LIRE AUSSI Élection présidentielle américaine : la polarisation n’est pas ce que vous pensezEt puis il ne faut pas oublier Oprah. Selon l’une des rares études scientifiques sur la question, Craig Garthwaite, professeur de marketing à l’université Northwestern, concluait en 2013 que le soutien de l’animatrice vedette Oprah Winfrey avait apporté plus d’un million de voix supplémentaires à Barack Obama en 2008 lors de la primaire démocrate. , avec « un effet significatif » dans sa victoire contre Hillary Clinton. Oprah a cependant participé activement à la campagne et ne s’est pas contentée d’un simple appel à voter pour Obama.
Pour Biden, le problème est différent. Taylor Swift ne convaincra pas un républicain de changer de camp. « Mais cela pourrait avoir un effet significatif sur l’inscription des jeunes sur les listes électorales et sur leur participation », estime David Jackson, professeur de sciences politiques à l’université de Bowling Green, qui a établi un lien entre l’engagement du chanteur contre la misogynie et la montée en puissance de la misogynie. dans sa popularité auprès des étudiants. En octobre 2018, 65 000 personnes se sont inscrites sur les listes dans les 24 heures suivant un appel de Taylor Swift, soit 10 fois plus que la moyenne quotidienne du mois précédent. Et l’année dernière, les inscriptions lors du « Voter Registration Day » ont augmenté de 23 % par rapport à l’année précédente après la publication d’un post du chanteur sur Instagram.

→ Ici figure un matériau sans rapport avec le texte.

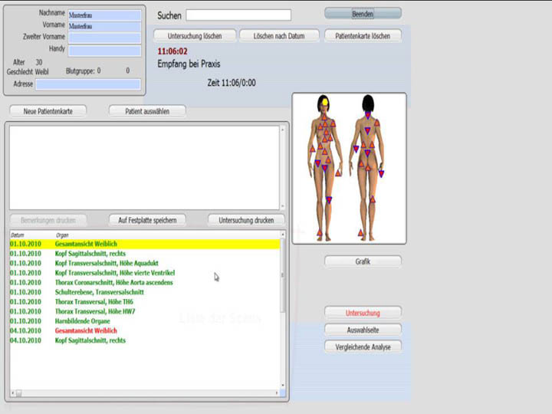This screenshot has height=414, width=552.
Task: Click the Beenden button
Action: pyautogui.click(x=363, y=13)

Un impact possible dans les États tendus
Traditionnellement, les jeunes votent moins que leurs aînés. En 2020, la participation des 18-25 ans était de 48 %, contre plus de 70 % chez les plus de 65 ans. Et dans une élection entre un octogénaire et un autre qui s’en rapproche, la tentation est grande pour les jeunes de rester à à la maison ou tournez-vous vers un candidat alternatif comme Robert F. Kennedy Jr. ou la verte Jill Stein.
Le Beacon Center, un groupe de réflexion libertaire, a tenté de mesurer l’impact potentiel de Taylor Swift dans le Tennessee pour les élections sénatoriales et présidentielles de novembre. Une personne sur trois se dit fan, et parmi ceux-ci, 12% seraient plus susceptibles de voter pour un candidat soutenu par le chanteur. Soit un effet maximum – sans doute généreux – de 4 %. « Le soutien de Taylor Swift n’aurait pas d’impact dans le Tennessee, mais si les chiffres sont similaires dans le reste du pays, cela pourrait faire une énorme différence dans un avenir proche. état swing », estime Mark Cunningham, porte-parole du Beacon Center. Il y a quatre ans, par exemple, trois États étaient élus par moins de 20 000 voix. Un écart qu’une hausse de la participation des moins de 30 ans de 2 ou 3 points pourrait, sur le papier, suffire à faire pencher en faveur de Biden.
Taylor Swift veut-elle se lancer dans la bataille et encaisser des coups pour galvaniser les électeurs sur l’avortement aux côtés de Kamala Harris en chantant à Donald Trump « Tu dois te calmer, tu es trop bruyant » (« Tu dois te calmer, tu parles »). trop fort »)? L’artiste américaine voyage à travers l’Europe jusqu’au 20 août, mais son emploi du temps est ensuite libre jusqu’à la mi-octobre, soit moins de trois semaines avant l’élection. Et puis si Donald Trump gagne, elle pourra toujours raconter sa douleur dans son prochain album.